Week 10 Readings - Benjamin Isakhan, Orientalism and the Australian News Media.


By Laura Green


I thought Isakhan’s chapter was very interesting. I agree that through many Western news outlets, Islam and Muslims are demonized as the “other”. However, I think many people would assume this has stemmed from the 9/11 terrorist attacks, but, Isakhan makes the interesting point that this demonization was evident even before 9/11. Other scholars have suggested the same of Australian news; Nahid Kabir gives multiple examples of how the news negatively targeted Islam, even before the events of 9/11 started to dominate world news, in his article “Representation of Islam and Muslims in the Australian Media, 2001-2005”. One of which is the way in early 2001, that the Australian news linked female genital mutilation to Islam synonymously, ignoring that it is a practice tied more to cultural background than to religious belief (Kabir, 2006: 314-315).

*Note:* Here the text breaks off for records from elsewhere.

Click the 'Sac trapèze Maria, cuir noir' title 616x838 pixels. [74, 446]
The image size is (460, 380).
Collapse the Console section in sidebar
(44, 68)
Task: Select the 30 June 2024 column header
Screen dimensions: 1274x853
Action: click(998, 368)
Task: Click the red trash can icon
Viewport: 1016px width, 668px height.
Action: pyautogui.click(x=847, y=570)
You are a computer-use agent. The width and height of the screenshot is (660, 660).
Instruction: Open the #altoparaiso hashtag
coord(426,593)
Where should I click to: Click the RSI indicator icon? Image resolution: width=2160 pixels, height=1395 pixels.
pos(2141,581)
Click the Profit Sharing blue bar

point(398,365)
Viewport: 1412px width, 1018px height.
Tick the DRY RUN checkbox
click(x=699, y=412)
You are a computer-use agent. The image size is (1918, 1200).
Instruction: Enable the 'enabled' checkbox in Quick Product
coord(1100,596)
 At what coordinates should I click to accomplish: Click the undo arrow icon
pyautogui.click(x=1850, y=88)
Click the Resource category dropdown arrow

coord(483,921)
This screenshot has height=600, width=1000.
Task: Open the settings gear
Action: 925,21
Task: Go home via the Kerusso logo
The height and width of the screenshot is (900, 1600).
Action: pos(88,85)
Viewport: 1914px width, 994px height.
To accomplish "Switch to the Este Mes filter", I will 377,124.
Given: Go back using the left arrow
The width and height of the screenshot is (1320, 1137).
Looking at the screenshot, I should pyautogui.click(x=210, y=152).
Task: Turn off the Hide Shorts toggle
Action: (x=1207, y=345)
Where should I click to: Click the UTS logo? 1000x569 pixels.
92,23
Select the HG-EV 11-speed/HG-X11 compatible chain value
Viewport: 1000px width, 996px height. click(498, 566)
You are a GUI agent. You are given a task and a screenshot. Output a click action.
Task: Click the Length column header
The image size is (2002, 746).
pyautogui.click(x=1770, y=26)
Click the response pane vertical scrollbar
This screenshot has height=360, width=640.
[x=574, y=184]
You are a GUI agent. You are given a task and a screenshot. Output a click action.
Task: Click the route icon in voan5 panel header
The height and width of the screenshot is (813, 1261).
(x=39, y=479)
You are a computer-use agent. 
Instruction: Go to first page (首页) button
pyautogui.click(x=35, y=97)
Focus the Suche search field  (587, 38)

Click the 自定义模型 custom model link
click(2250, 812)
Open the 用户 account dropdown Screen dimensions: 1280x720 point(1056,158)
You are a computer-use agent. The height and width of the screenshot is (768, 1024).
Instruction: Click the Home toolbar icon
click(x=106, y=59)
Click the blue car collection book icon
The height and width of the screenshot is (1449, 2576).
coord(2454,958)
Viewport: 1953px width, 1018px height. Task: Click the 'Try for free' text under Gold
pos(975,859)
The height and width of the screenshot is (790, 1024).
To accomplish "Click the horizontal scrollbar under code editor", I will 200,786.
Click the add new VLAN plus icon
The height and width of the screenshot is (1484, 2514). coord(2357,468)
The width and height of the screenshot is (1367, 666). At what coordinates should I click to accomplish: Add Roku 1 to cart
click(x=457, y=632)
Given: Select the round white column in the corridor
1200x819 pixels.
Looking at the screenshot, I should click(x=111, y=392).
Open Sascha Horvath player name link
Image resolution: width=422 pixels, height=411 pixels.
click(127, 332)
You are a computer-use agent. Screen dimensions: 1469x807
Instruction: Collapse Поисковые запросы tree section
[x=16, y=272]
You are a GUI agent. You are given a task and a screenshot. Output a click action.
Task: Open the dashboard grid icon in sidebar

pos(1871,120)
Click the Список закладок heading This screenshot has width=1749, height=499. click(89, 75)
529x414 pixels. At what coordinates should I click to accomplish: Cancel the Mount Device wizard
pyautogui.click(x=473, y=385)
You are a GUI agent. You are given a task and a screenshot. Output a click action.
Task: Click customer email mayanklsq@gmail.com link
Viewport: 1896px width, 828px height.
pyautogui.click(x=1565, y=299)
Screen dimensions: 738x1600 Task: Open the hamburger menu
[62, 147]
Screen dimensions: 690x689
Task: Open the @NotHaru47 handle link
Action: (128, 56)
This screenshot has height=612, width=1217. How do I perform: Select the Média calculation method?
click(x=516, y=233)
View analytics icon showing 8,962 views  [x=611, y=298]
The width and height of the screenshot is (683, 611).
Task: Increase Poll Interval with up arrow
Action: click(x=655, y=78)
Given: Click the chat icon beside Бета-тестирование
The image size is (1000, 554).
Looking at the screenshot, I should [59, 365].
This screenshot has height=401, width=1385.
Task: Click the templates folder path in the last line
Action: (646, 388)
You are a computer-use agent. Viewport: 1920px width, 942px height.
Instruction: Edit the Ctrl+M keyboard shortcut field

Isakhan suggests the representation of Islam in the Australian media, which is similar to many other Western countries, displays a continuation of what Edward Said called “orientalism”.  He makes his argument very convincingly, through pointing out the racial bias of the Australian news media throughout its history in its coverage of Indigenous and Asian peoples. I had previously not thought about the link between the way Islam is presented in todays news and how other cultures have been depicted in the past. However, after reading Isakhan’s article I think there is a clear case to say that orientalist ideals are visible in the Australian news medias history, and they have been carried forward even into the present day.

 References:

Nahid Kabir, “Representation of Islam and Muslims in Australian Media, 2001-2005”, Journal of Muslim Minority Affairs 26, no. 3 (2006): 313-328.

Benjamin Isakhan, “Orientalism and the Australian News Media: Origins and Questions”, in Islam and the Australian News Media, Halim Rane; Jacqui Ewart Mohamad Abdalla, eds., (Carlton: Melbourne University Publishing, 2010): 3-25.